Dirigente da CDU defende um “limiar baixo” para contramedidas contra ciberataques atribuídos a Estados, num contexto de crescente pressão associada a campanhas híbridas com origem na Rússia

28/01/2026

Berlim endurece postura em cibersegurança e admite retaliação no estrangeiro

A Alemanha está a preparar um reforço significativo da sua capacidade de resposta a ciberataques, incluindo a possibilidade de lançar contramedidas ativas contra Estados estrangeiros envolvidos em ações hostis no ciberespaço. A intenção foi assumida por Alexander Dobrindt, membro sénior do Governo e dirigente da União Democrata-Cristã (CDU), que defende uma postura mais assertiva face a ataques dirigidos a instituições, infraestruturas críticas e empresas alemãs.

Vamos permitir contramedidas e estabelecer um limiar baixo para a sua aplicação”, afirmou Dobrindt numa entrevista ao jornal Süddeutsche Zeitung. “E vamos demonstrar disponibilidade para usar esses instrumentos. Em suma, iremos retaliar — mesmo no estrangeiro”.

Segundo o governante, a Alemanha é alvo constante de ciberataques que, em muitos casos, têm origem em grupos com ligações a serviços de informações estatais e financiamento público. “Não podemos aceitar isto”, sublinhou, enquadrando a mudança de abordagem como uma resposta necessária à escalada de ameaças híbridas.

As autoridades de segurança alemãs têm vindo a alertar para uma campanha agressiva atribuída à Rússia, que combina ciberataques com tentativas de sabotagem, campanhas de desinformação e até alegadas tentativas de assassinato e atentados. Dobrindt apontou como exemplo um ataque informático dirigido à Conferência de Segurança de Munique no ano passado, referindo que episódios deste tipo poderão, no futuro, justificar respostas diretas por parte do Estado alemão.

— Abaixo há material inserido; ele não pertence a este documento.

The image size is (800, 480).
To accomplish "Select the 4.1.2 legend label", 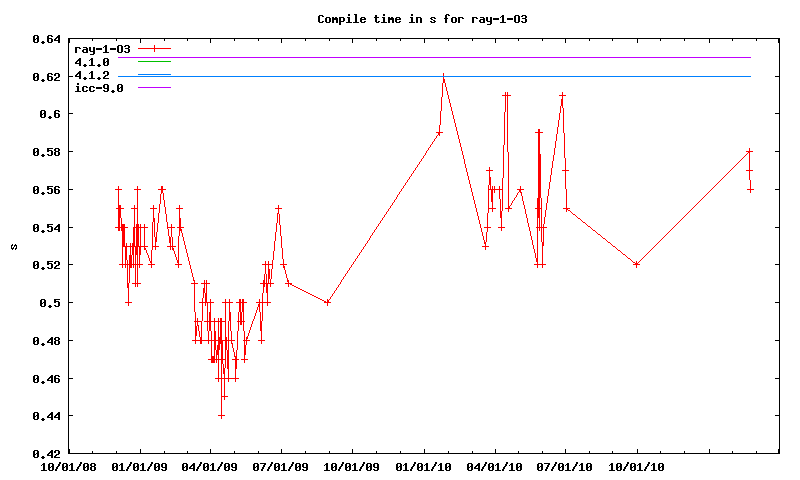I will coord(92,75).
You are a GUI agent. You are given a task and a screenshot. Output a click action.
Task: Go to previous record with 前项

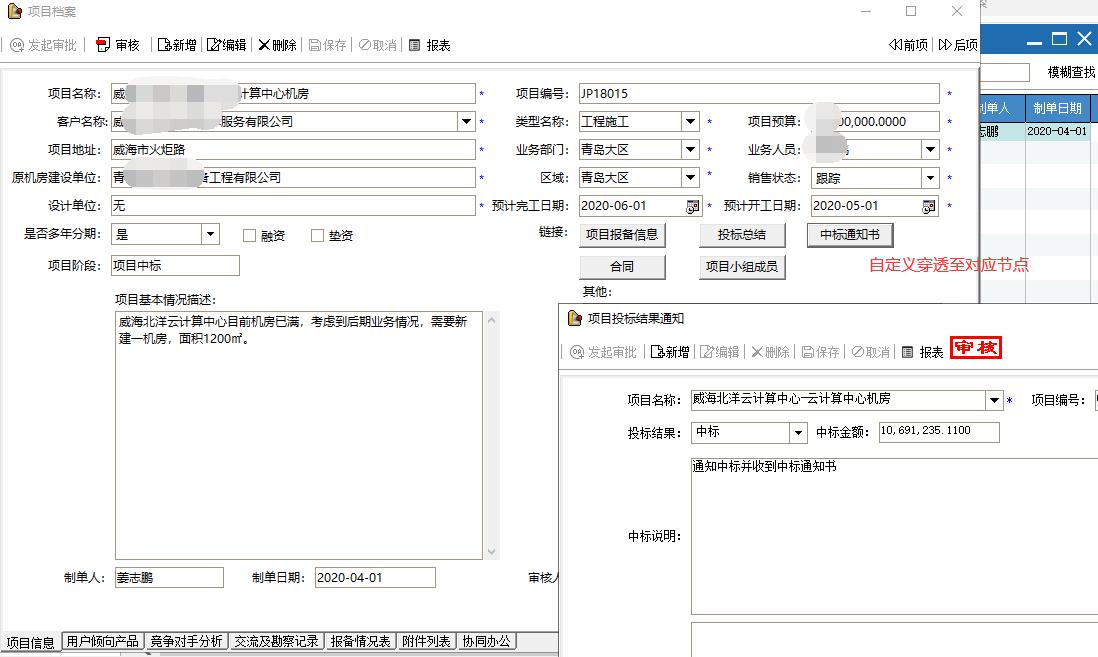tap(908, 45)
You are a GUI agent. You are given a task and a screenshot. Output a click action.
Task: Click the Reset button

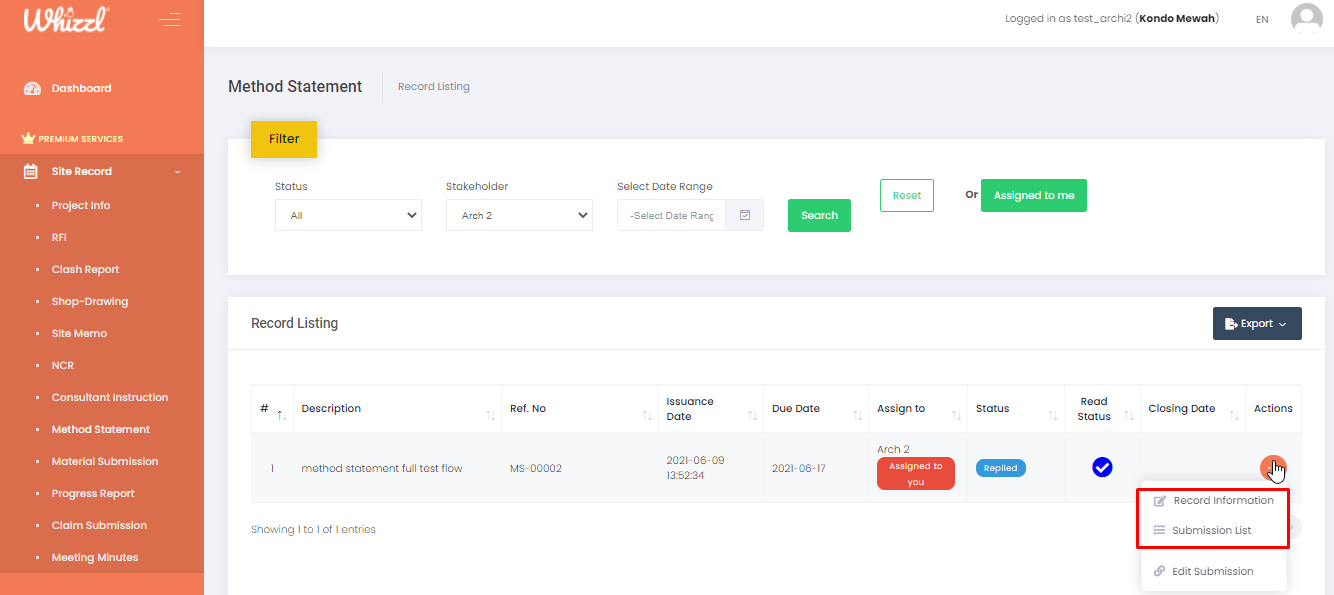point(906,195)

O Governo está a preparar, nos próximos meses, um conjunto de medidas destinadas a reforçar as capacidades cibernéticas do país e a criar condições legais para a sua utilização operacional. Entre essas iniciativas destaca-se a criação de um novo “centro de defesa contra ameaças híbridas”, que irá centralizar informação proveniente dos governos federal e regionais.

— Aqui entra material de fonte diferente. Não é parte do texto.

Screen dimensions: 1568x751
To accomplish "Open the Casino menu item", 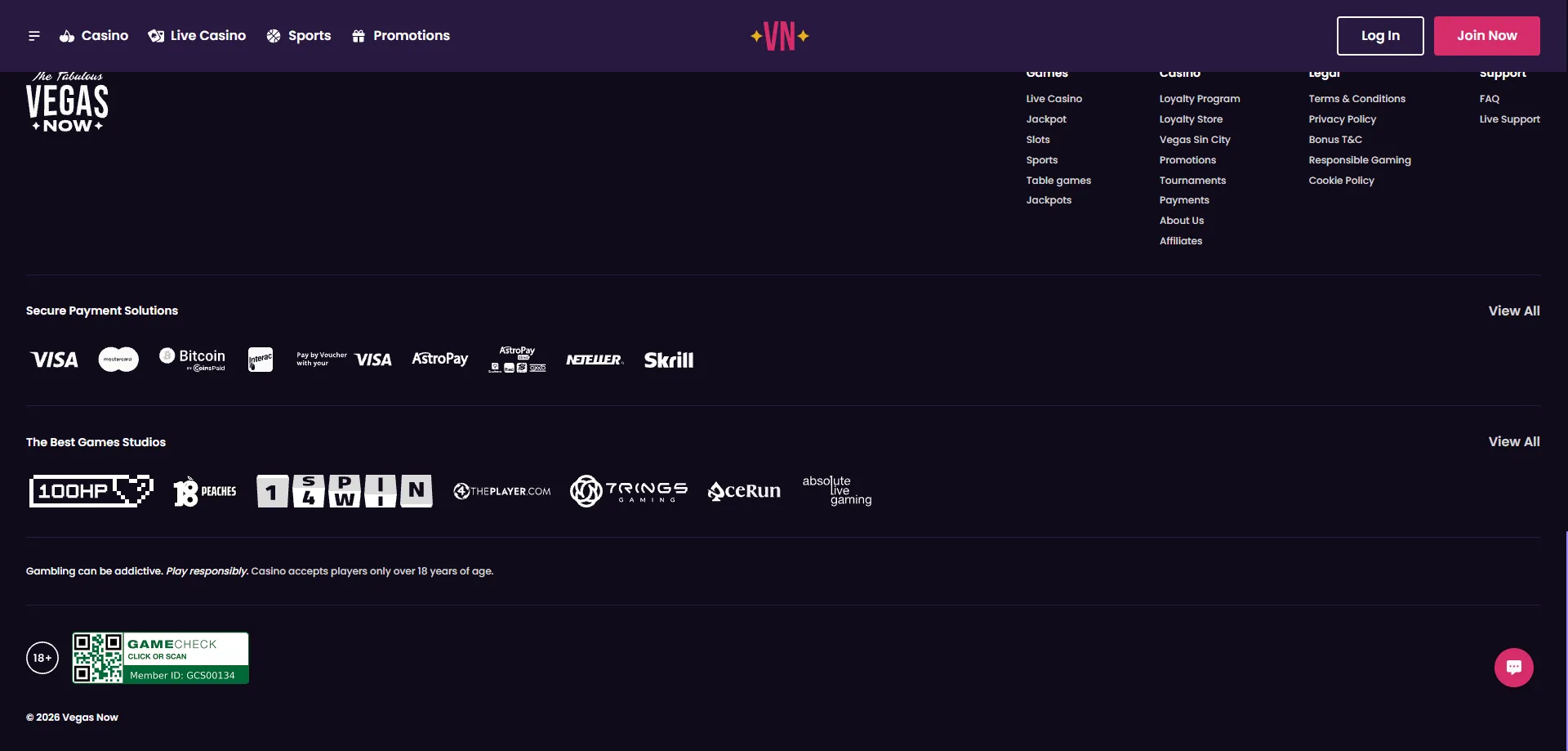I will click(94, 36).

Este novo organismo será desenvolvido pelo Gabinete Federal para a Proteção da Constituição e deverá iniciar operações ainda este ano. De acordo com o Ministério do Interior, o centro será integrado na rede do Centro Conjunto de Defesa contra o Extremismo e o Terrorismo (GETZ), criada em 2012 para melhorar a coordenação entre autoridades de segurança.

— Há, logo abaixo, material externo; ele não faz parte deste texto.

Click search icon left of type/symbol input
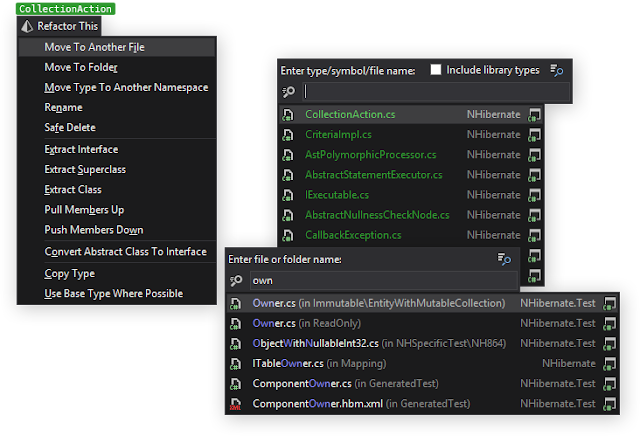Image resolution: width=640 pixels, height=436 pixels. 290,92
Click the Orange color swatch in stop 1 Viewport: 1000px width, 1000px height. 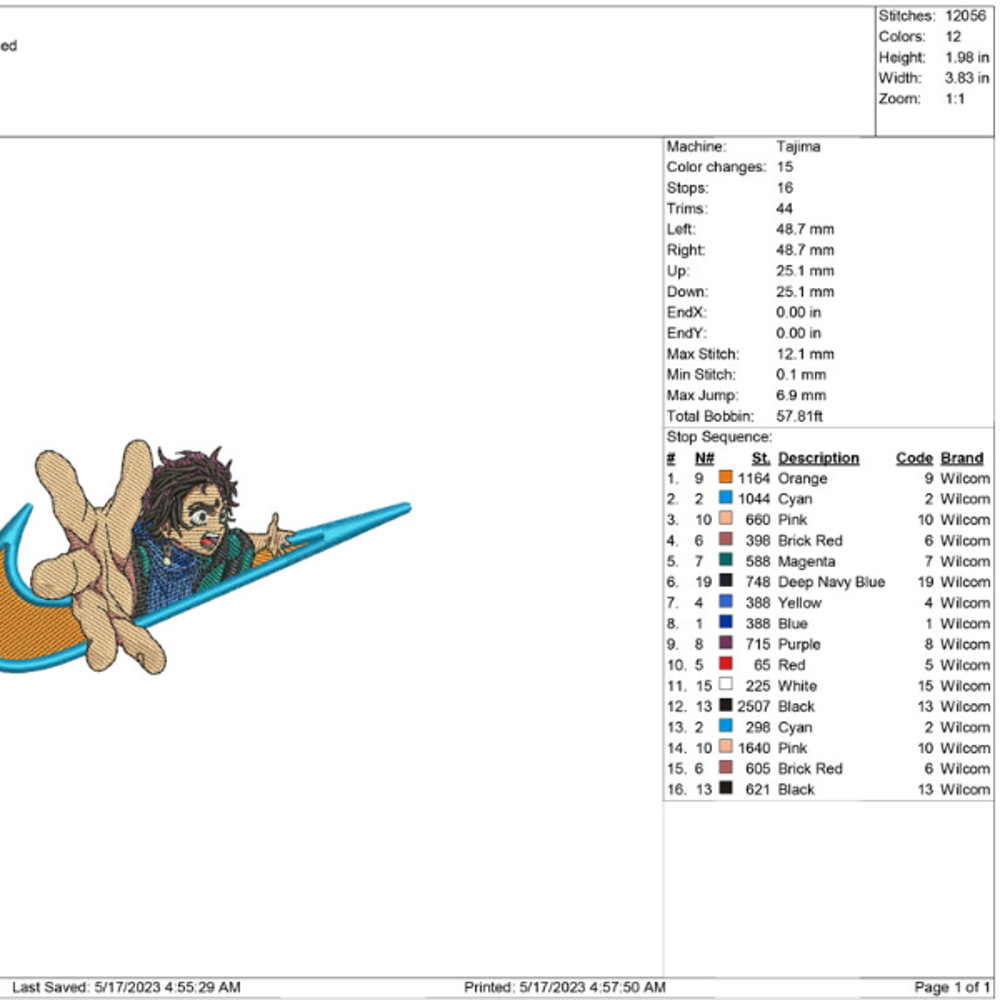coord(726,478)
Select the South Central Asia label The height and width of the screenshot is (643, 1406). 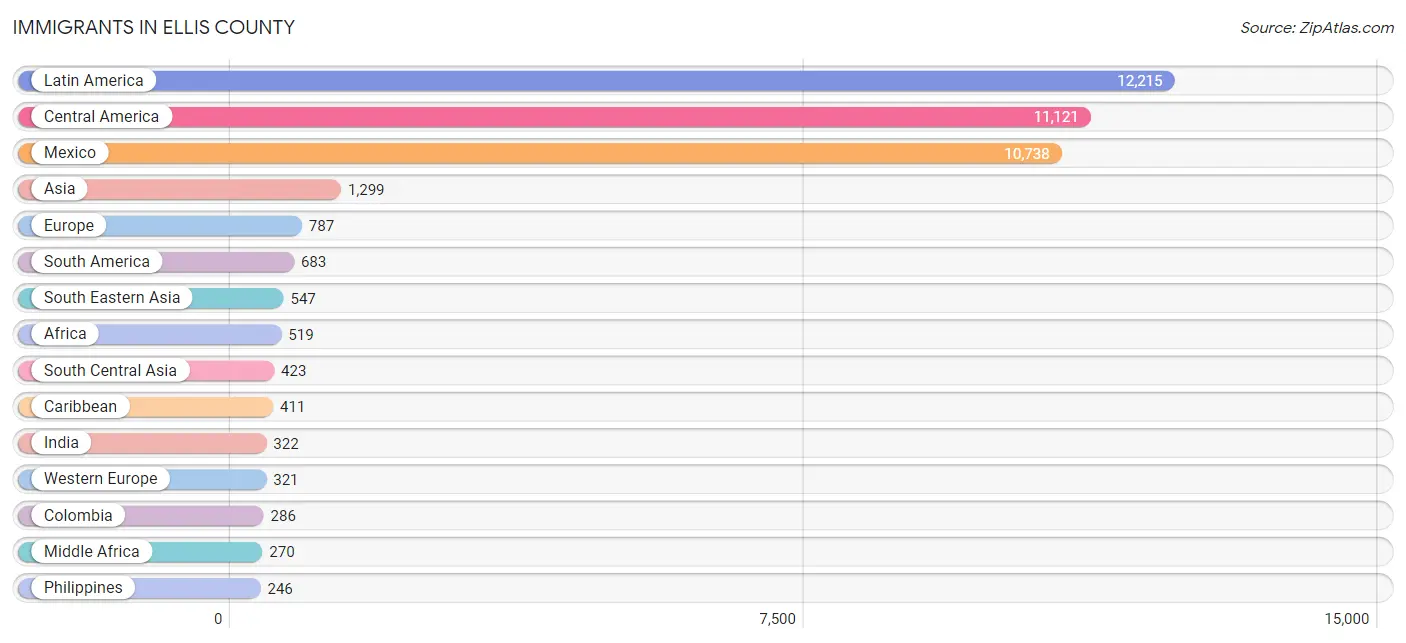coord(110,370)
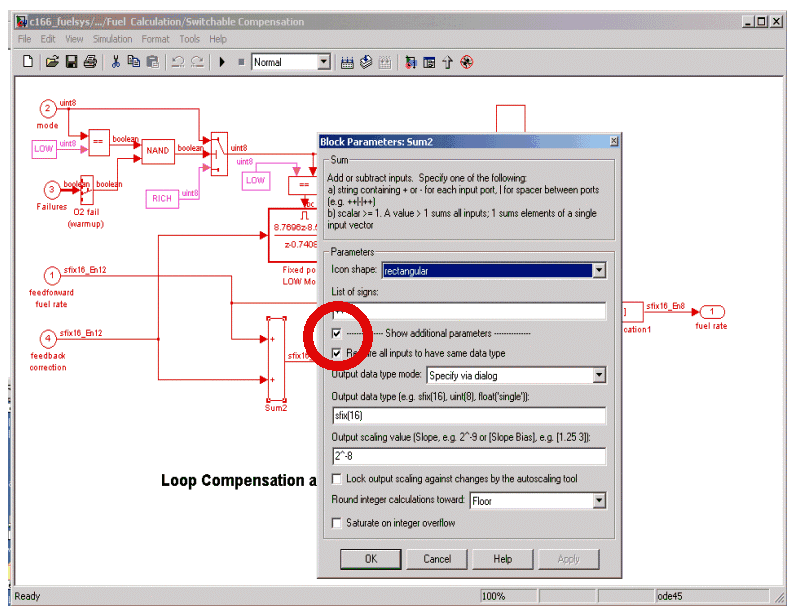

Paralelamente, o executivo prepara legislação que deverá alargar os poderes das forças de segurança e dos serviços de informações, permitindo uma utilização mais ampla de mecanismos de vigilância. A proposta marca uma inversão face à tendência dos últimos anos, em que decisões judiciais e enquadramentos legais vinham restringindo esse tipo de poderes.

A iniciativa sinaliza uma mudança estratégica relevante na postura alemã em matéria de cibersegurança, aproximando o país de uma doutrina mais ativa de dissuasão e resposta, num cenário em que o ciberespaço é cada vez mais reconhecido como um domínio central da segurança nacional e da geopolítica europeia.